The SAPERE Method and Adventurous Eating
Developed with Dr Lucy Cooke, our game Adventurous Eating aims to turn fussy eaters into Adventurous Eaters - but just what is the research behind this? In this article, we explore the SAPERE method and its influence on Adventurous Eating.
Teach Your Monster Adventurous Eating is designed as a fun game for kids that almost works like a TV show with a different food or vegetable featured in every food party. It has games and catchy songs, plus the chance to grow their own food in Bub’s garden. But as with all our games, underpinning the entertainment is some serious research. In this case the Sapere Method.

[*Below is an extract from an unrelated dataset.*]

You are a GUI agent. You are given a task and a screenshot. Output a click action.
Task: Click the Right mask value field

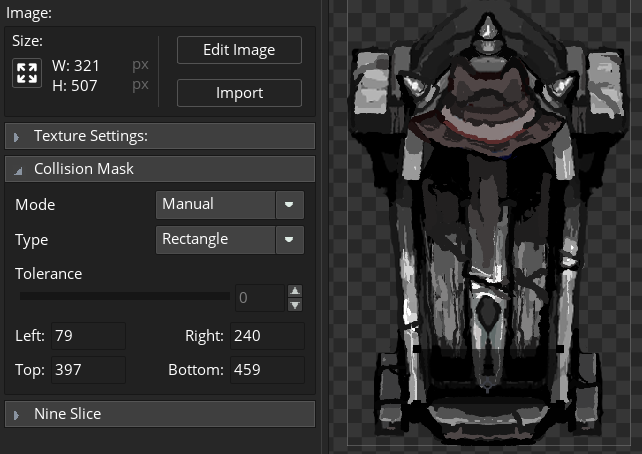266,336
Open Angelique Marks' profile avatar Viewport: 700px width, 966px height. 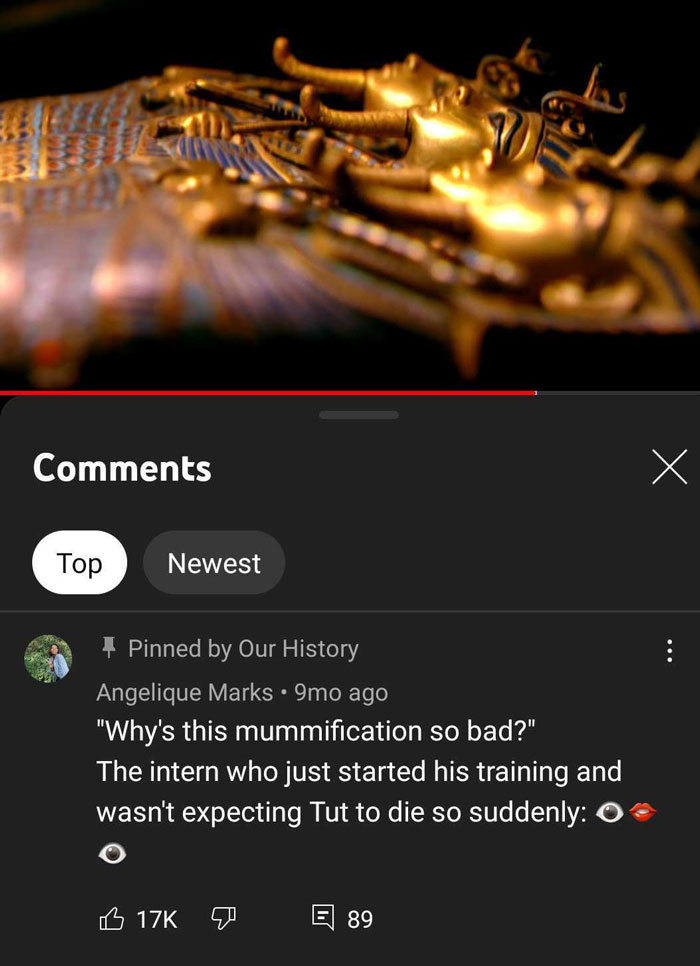tap(48, 659)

What is the Sapere method?
Developed by the French chemist and ethnologist (which is a kind of social scientist) Jacques Puisais, the SAPERE method is based on engaging the senses and knowing their importance in getting to know food and learning eating habits in childhood. The method derives from years of expert research in nutrition and education.

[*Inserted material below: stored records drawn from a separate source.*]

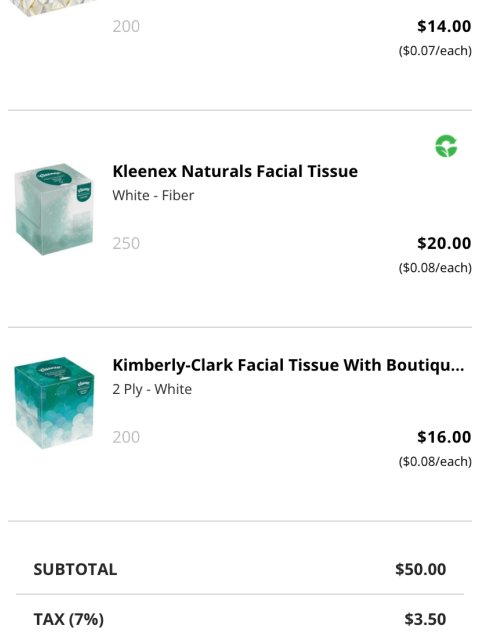The image size is (480, 640).
Task: Click the ($0.07/each) unit price
Action: 435,51
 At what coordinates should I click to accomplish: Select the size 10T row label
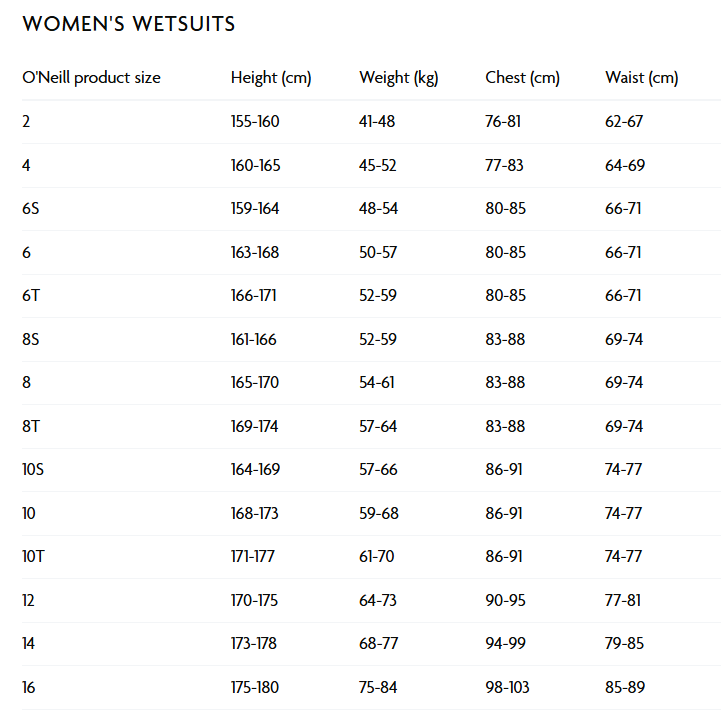pyautogui.click(x=34, y=557)
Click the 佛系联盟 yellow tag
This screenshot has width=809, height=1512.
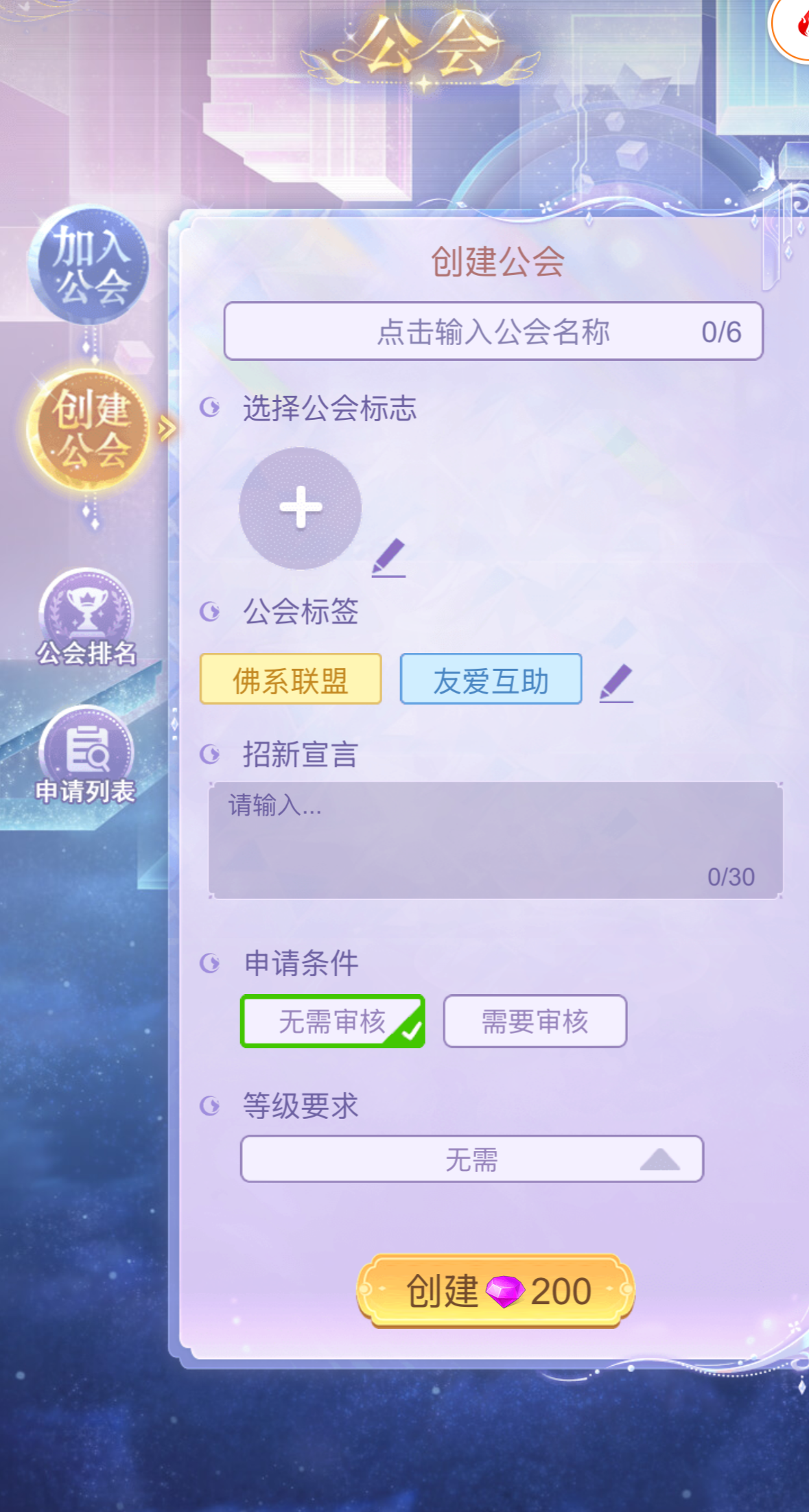click(x=291, y=679)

The SAPERE method was developed to address various eating challenges, including food allergies, promoting diverse eating habits in children, and combating rising obesity rates. Tested on children of different ages, people who worked with the children found measured improvements in varied eating habits.

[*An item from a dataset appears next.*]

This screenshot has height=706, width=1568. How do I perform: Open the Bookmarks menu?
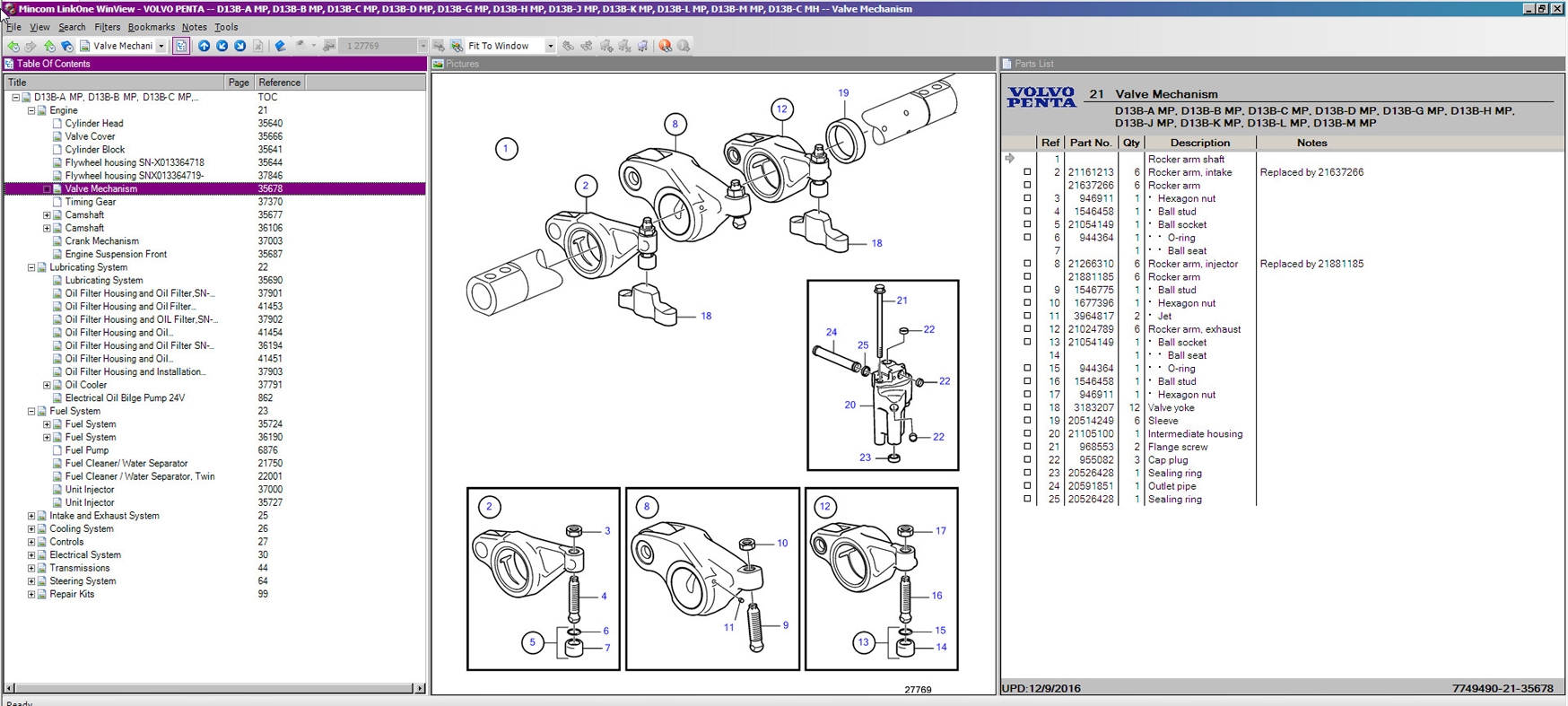pos(151,27)
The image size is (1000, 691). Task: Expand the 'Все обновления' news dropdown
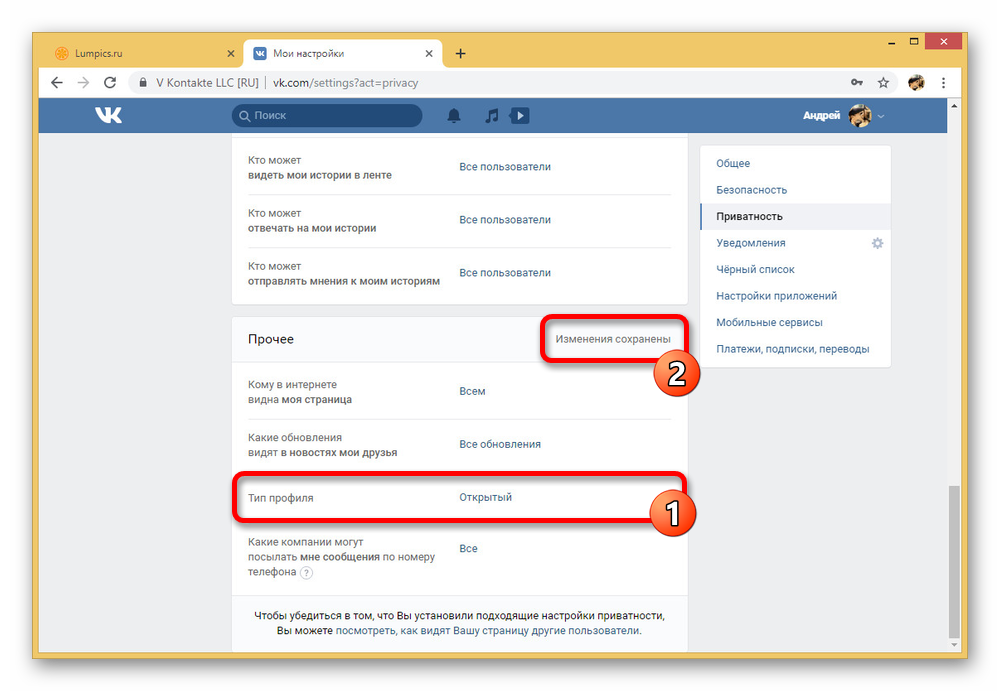pos(499,444)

By making use of all the human senses — smell, taste, sight, hearing, and touch — children can learn new things about food through experimentation and their personal experience. The more children engage with food and watch others engage with food too, the more likely they are to build a complete sensory adventure into food.
This method also encourages children to give their opinions about food and share their experience of trying new things. Any child’s experience of a particular food is not right or wrong, it’s just their experience - which is always ok! Furthermore, during tests, it’s been discovered that when children observe others trying new foods, they’re more likely to give it a go themselves. It is the principles behind this that are woven into the Adventurous Eating game - creating a really fun and safe space for children to explore new foods with their monster… and be encouraged to give them a try in real life too.
Challenges with food can often begin in toddler years
Our Adventurous Eating expert Dr. Lucy Cooke says “People's food preferences and eating habits track through the lifetime. We know that lots of fussy children do eventually grow out of it and become better eaters later, but at the same time, laying down a foundation of good eating in early childhood is likely to track all the way through life. It's just better for children to eat well from the start.”
Doubts and fear of new food, or ‘food neophobia’, is at its strongest in two to three-year-olds, and it might take a few steps to overcome these fears.
Researchers have observed that the more a child notices that a food substance is available, the more often it will be chosen later. Children need to taste something roughly fifteen to twenty times in order to become familiar with a new food. The research also noted that children who have difficulties with sensory integration (how the brain interprets things we sense) also benefit greatly from the method.
How does Adventurous Eating help with food aversion?
Adventurous Eating reflects some of the key theory behind the SAPERE method using fun sensory mini-games. Children get to take their monster to a food party, where they encourage them to try a variety of fruit and veg using all their senses. The narrator provides gentle, encouraging language, while the monsters express their preferences throughout the game—perfectly modelling the idea that food is a safe, enjoyable experience and that it's okay not to like everything you try.
Dr. Lucy Cooke says “Food in reality can be quite stressful for children. If children are able to explore things in an app, with some distance, then it can help reduce anxiety in some children.. it’s just a very good way of educating children about foods without actually having to have the food in situ.”
This idea is supported by parents who have tried the Adventurous Eating game with their children. One parent reported:
“My child has food aversion and normally requires weeks of occupational therapy to try a new food. After playing your Adventurous Eating game they tried seven new foods! I made a little notebook so they could rate and tell me how each food felt, smelled, looked, sounded, and tasted - just like in your game. I also asked them to rate it on a scale 1 through 10, and if they would ever try it again. Out of the seven different foods my child tried, they liked two of them. That is HUGE progress for them. I am very thankful for your game!”
In the latest update to the Adventurous Eating game, there’s now a useful ‘Practice Mode.’ You can quickly dive into a particular fruit or veg and let your child explore it with their monster (just before they try it in real life), hopefully leading to easier mealtimes!
To maximise the game’s impact, pair it with real-life activities. For example, ask your child “If your monster has explored a tomato today, maybe we could explore a real one together?” Or copy one of Adventurous Eating’s sense games at home and ask some questions about the food.
We have a helpful list of questions and things to talk about that you can download here.
Good luck with your adventurous eater!